Binario 95, la casa degli «scartati». Dove si rinasce

Uno sportello di ascolto. Un centro per cucinare, cucire, creare, condivide saperi. Un rifugio per donne e transgender. Uno lembo di terra da coltivare. Una rivista autogestita. Binario 95, associazione a sostegno degli ultimi e degli «scartati», è un’enclave polimorfa di solidarietà e affratellamento nata vent’anni fa nell’ombelico di Roma. Tanta acqua sotto i ponti è passata da quella piccola capanna di accoglienza spuntata nel 2001 nel cuore della stazione Termini: «Siamo come una foresta, anno dopo anno ci espandiamo. Centro dopo centro, stiamo mettendo radici in tutta la città», racconta il presidente Alessandro Radicchi, mentre mi invita a visitare tutti gli altri centri.

Nel frattempo non è ancora sorta una foresta, ma un meraviglioso giardino sì: è il Villaggio 95, a Casalbertone, a un passo dal raccordo anulare che sbraita in lontananza i soliti rumoreggi di macchine e clacson. Ma qui nel silenzio gentile di un ettaro di verde, sono spuntati una ciclofficina, uno spazio ricreativo, un’area barbecue, un tendone per eventi, cineforum, assemblee. Un fazzoletto verde di solidarietà che resiste imperterrito all’invasione spersonalizzante del catrame e del cemento, dove vite al margine rifioriscono, si reinventano, trovano una dignità perduta.
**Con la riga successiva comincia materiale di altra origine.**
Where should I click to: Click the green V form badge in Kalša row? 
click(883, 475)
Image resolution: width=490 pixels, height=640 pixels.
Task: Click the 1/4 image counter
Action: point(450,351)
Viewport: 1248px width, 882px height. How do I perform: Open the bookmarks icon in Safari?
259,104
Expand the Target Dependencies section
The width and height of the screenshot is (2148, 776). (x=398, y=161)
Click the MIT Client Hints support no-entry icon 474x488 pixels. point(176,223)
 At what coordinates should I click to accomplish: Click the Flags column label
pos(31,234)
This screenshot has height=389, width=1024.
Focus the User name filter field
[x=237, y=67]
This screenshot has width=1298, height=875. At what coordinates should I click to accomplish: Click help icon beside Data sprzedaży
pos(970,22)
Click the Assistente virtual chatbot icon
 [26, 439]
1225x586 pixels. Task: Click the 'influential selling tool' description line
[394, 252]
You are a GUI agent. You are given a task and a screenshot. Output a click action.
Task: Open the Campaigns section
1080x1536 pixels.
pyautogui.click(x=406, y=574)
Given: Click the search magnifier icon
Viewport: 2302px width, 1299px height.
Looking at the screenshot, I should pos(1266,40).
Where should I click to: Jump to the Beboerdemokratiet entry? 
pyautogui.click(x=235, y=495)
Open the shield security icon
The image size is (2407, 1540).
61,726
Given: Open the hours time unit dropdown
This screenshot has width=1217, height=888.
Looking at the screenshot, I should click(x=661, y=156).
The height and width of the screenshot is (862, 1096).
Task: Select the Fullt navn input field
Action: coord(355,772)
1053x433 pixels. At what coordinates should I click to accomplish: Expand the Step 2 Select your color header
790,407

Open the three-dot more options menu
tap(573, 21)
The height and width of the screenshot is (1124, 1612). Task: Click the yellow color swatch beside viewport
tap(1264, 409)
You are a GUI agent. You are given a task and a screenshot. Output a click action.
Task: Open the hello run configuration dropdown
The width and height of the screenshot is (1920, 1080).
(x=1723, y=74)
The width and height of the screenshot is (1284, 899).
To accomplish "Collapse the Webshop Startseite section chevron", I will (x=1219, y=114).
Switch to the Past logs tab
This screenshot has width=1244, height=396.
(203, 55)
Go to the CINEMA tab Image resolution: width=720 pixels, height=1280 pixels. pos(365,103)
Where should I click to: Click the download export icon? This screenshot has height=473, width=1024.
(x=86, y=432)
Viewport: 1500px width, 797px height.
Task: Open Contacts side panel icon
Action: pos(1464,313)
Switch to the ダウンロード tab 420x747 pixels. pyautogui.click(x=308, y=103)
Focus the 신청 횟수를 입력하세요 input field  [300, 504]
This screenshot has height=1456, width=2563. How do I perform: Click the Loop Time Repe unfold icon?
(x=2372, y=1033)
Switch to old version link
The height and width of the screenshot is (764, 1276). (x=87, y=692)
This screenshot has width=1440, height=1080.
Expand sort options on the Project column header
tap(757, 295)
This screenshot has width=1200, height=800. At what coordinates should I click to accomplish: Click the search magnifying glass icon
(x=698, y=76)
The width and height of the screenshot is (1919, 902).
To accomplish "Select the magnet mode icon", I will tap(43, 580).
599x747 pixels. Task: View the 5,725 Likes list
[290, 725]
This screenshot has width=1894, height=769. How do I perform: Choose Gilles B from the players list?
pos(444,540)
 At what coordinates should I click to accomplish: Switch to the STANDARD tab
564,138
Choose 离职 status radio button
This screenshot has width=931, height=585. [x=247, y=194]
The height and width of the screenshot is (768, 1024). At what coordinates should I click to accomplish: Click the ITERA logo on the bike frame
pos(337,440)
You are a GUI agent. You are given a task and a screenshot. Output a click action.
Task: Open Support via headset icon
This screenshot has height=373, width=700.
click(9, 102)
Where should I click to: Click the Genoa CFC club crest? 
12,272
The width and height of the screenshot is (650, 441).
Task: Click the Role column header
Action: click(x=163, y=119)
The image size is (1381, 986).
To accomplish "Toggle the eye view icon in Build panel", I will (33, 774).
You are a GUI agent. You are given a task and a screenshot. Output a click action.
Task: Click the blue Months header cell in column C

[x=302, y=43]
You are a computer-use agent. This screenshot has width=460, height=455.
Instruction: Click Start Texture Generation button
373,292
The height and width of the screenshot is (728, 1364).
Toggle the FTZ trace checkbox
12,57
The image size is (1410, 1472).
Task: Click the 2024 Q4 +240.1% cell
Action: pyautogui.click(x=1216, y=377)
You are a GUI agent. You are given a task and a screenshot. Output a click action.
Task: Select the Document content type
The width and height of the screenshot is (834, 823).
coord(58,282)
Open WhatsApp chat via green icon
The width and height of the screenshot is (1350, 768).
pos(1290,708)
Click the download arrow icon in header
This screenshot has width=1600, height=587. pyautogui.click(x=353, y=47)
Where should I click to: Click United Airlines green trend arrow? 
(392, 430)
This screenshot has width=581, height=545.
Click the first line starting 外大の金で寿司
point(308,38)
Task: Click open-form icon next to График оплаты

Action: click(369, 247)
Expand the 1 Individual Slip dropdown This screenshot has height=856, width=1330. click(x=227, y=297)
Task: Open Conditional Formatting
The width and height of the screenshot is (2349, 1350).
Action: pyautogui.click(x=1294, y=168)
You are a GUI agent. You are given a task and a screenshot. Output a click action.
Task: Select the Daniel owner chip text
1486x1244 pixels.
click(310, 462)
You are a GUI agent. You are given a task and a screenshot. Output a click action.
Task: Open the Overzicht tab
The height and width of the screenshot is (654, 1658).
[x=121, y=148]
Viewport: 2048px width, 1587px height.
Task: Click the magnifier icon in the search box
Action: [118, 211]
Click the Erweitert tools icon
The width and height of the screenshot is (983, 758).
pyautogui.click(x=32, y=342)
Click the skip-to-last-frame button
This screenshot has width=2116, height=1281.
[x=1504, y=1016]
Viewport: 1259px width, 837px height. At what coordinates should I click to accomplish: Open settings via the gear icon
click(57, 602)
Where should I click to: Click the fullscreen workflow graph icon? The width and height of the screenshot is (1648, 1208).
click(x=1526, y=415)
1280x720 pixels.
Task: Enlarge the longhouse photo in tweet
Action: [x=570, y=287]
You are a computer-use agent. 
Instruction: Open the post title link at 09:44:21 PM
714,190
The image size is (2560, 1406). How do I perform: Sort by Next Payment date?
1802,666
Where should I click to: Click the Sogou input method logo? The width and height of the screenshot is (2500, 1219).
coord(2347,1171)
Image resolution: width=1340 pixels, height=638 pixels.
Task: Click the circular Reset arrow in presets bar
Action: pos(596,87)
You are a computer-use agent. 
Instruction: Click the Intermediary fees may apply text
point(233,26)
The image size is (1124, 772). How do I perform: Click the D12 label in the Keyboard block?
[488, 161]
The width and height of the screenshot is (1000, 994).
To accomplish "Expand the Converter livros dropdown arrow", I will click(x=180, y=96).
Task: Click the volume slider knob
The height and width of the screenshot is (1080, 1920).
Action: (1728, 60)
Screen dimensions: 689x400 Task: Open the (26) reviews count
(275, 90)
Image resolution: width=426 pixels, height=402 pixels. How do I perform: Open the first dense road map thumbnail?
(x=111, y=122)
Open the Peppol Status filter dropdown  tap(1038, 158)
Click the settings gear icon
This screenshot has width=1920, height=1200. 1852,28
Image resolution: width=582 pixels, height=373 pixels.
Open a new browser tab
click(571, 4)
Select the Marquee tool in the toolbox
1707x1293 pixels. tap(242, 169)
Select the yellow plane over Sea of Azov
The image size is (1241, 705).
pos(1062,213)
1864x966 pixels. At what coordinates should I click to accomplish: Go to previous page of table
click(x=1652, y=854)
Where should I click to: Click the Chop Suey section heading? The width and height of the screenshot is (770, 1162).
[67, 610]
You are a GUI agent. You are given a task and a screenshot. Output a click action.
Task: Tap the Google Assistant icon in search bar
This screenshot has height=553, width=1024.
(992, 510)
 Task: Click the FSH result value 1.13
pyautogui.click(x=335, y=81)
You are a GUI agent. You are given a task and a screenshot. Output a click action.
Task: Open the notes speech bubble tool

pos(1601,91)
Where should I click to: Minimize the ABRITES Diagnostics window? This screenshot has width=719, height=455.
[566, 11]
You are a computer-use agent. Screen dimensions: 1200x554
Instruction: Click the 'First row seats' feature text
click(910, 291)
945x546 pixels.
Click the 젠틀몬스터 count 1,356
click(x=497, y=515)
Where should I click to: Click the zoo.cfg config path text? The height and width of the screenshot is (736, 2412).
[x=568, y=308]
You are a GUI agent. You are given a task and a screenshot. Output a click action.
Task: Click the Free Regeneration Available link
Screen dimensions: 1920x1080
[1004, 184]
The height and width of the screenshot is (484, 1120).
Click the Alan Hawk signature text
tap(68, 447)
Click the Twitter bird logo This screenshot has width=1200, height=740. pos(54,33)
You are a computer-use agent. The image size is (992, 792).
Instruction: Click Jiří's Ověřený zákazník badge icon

Tra vasche che diventano sofà, materassi altalene, lavabi compostiere, jeans zaini e borse, sboccia un senso operoso di comunità che recupera e si reinventa, di consociativismo senza barriere, di assembramento emotivo dove ognuno semina i suoi talenti in un unico grande terreno. Così è sorto, ad esempio, l’orto sociale. Qui ogni giorno ottanta «ortari» di ogni etnia accarezzano, ascoltano, fecondano la terra. Che apre le braccia e restituisce frutti per tutti con la certezza di una vita mai più infreddolita e accartocciata tra binari della stazione a elemosinare il pane. Perché il pane ora si può impastare e mangiare, insieme.

Tra i filari di verdure che crescono e pomodori che cominciano timidamente a spuntare dalla terra, una volontaria, intanto, mi racconta come si fa comunità dentro una pandemia: «Rispetto al solo anno precedente, le richieste nell’ultimo anno al centro di aiuto sono raddoppiate. E non c’è più grossa differenza tra migranti (che prima erano in maggioranza) e italiani. Cerchiamo di stare a galla, ma facciamo fatica a dare risposte a tutti come prima. Per di più abbiamo dovuto congelare o continuare a distanza le attività del nostro laboratorio, anche se da poco sono riprese. E presto si allargheranno ancora».

Tra l’humus della carta (riciclata), intanto, fioriscono altre storie di redenzione come quella di Natalie, una vita a lottare con le montagne russe della mente, tra epilessia, abbandoni emotivi e figli perduti. Poi il viaggio dall’Ucraina a Roma. E l’incontro con Binario 95. Ora con mani sapienti intreccia fogli di giornale: sbocciano vasi di ogni tipo, multicolori e sgargianti. Come i fiori che disegna per seppellire i fantasmi della testa. Me li mostra orgogliosa, li accarezza, le dita viaggiano sicure, indovinano traiettorie, riconoscono i sentieri della rinascita. Si avvicina, spalanca gli occhi traditi da una nube di commozione: «Il Binario è casa mia. Qui sono rinata». Il concerto di fiori tutt’intorno a lei lo conforma. Binario 95: la casa di chi non ha casa.